◆ Recorded information
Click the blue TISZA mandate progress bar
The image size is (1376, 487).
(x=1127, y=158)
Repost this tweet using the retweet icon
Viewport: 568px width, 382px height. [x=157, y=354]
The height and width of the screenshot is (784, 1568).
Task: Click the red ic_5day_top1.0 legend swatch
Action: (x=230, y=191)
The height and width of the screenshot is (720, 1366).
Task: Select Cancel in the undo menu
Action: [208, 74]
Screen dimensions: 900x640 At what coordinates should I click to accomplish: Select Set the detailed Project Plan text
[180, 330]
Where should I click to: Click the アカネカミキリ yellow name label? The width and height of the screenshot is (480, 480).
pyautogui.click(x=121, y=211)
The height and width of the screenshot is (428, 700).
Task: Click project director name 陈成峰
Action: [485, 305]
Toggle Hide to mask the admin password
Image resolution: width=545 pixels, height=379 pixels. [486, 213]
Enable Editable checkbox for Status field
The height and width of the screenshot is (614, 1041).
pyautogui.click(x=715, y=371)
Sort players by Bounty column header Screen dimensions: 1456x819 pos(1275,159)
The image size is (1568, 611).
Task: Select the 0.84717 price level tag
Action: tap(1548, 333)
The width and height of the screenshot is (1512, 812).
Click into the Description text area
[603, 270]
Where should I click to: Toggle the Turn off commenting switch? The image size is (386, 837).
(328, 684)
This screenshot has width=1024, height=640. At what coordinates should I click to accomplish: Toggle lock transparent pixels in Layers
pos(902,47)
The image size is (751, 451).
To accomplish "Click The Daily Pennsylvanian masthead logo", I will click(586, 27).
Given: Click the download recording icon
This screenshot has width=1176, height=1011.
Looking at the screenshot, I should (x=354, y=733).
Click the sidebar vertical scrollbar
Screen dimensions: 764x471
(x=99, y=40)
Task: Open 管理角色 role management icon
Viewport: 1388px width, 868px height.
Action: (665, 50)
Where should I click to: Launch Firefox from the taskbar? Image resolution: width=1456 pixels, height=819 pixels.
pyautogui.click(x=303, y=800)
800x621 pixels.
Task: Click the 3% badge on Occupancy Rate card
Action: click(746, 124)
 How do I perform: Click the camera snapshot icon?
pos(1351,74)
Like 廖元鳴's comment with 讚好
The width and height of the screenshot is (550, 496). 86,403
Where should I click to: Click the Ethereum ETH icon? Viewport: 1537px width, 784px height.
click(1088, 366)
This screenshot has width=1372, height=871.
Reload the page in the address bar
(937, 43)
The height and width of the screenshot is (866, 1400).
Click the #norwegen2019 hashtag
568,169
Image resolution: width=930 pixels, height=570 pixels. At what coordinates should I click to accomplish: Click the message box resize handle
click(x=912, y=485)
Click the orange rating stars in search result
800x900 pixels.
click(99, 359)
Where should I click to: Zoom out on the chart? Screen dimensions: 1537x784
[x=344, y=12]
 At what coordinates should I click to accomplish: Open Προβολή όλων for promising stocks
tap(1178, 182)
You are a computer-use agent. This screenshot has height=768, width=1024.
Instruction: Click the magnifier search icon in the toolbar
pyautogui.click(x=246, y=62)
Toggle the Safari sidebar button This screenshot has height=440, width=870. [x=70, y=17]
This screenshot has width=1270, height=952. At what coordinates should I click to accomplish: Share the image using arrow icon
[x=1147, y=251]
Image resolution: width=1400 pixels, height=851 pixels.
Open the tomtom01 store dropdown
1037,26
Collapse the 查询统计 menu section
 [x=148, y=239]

◆ Exercise directions
Copy out all of the entries above word for word, keeping every line unchanged.

◆ Solution for this exercise
Click the blue TISZA mandate progress bar
The image size is (1376, 487).
(x=1127, y=158)
Repost this tweet using the retweet icon
Viewport: 568px width, 382px height. [x=157, y=354]
The height and width of the screenshot is (784, 1568).
Task: Click the red ic_5day_top1.0 legend swatch
Action: (x=230, y=191)
The height and width of the screenshot is (720, 1366).
Task: Select Cancel in the undo menu
Action: [208, 74]
Screen dimensions: 900x640 At what coordinates should I click to accomplish: Select Set the detailed Project Plan text
[180, 330]
Where should I click to: Click the アカネカミキリ yellow name label? The width and height of the screenshot is (480, 480).
pyautogui.click(x=121, y=211)
The height and width of the screenshot is (428, 700).
Task: Click project director name 陈成峰
Action: [485, 305]
Toggle Hide to mask the admin password
Image resolution: width=545 pixels, height=379 pixels. [486, 213]
Enable Editable checkbox for Status field
The height and width of the screenshot is (614, 1041).
pyautogui.click(x=715, y=371)
Sort players by Bounty column header Screen dimensions: 1456x819 pos(1275,159)
The image size is (1568, 611).
Task: Select the 0.84717 price level tag
Action: tap(1548, 333)
The width and height of the screenshot is (1512, 812).
Click into the Description text area
[603, 270]
Where should I click to: Toggle the Turn off commenting switch? The image size is (386, 837).
(328, 684)
This screenshot has width=1024, height=640. At what coordinates should I click to accomplish: Toggle lock transparent pixels in Layers
pos(902,47)
The image size is (751, 451).
To accomplish "Click The Daily Pennsylvanian masthead logo", I will click(586, 27).
Given: Click the download recording icon
This screenshot has width=1176, height=1011.
Looking at the screenshot, I should (x=354, y=733).
Click the sidebar vertical scrollbar
Screen dimensions: 764x471
(x=99, y=40)
Task: Open 管理角色 role management icon
Viewport: 1388px width, 868px height.
Action: (665, 50)
Where should I click to: Launch Firefox from the taskbar? Image resolution: width=1456 pixels, height=819 pixels.
pyautogui.click(x=303, y=800)
800x621 pixels.
Task: Click the 3% badge on Occupancy Rate card
Action: click(746, 124)
 How do I perform: Click the camera snapshot icon?
pos(1351,74)
Like 廖元鳴's comment with 讚好
The width and height of the screenshot is (550, 496). 86,403
Where should I click to: Click the Ethereum ETH icon? Viewport: 1537px width, 784px height.
click(1088, 366)
This screenshot has width=1372, height=871.
Reload the page in the address bar
(937, 43)
The height and width of the screenshot is (866, 1400).
Click the #norwegen2019 hashtag
568,169
Image resolution: width=930 pixels, height=570 pixels. At what coordinates should I click to accomplish: Click the message box resize handle
click(x=912, y=485)
Click the orange rating stars in search result
800x900 pixels.
click(99, 359)
Where should I click to: Zoom out on the chart? Screen dimensions: 1537x784
[x=344, y=12]
 At what coordinates should I click to accomplish: Open Προβολή όλων for promising stocks
tap(1178, 182)
You are a computer-use agent. This screenshot has height=768, width=1024.
Instruction: Click the magnifier search icon in the toolbar
pyautogui.click(x=246, y=62)
Toggle the Safari sidebar button This screenshot has height=440, width=870. [x=70, y=17]
This screenshot has width=1270, height=952. At what coordinates should I click to accomplish: Share the image using arrow icon
[x=1147, y=251]
Image resolution: width=1400 pixels, height=851 pixels.
Open the tomtom01 store dropdown
1037,26
Collapse the 查询统计 menu section
 [x=148, y=239]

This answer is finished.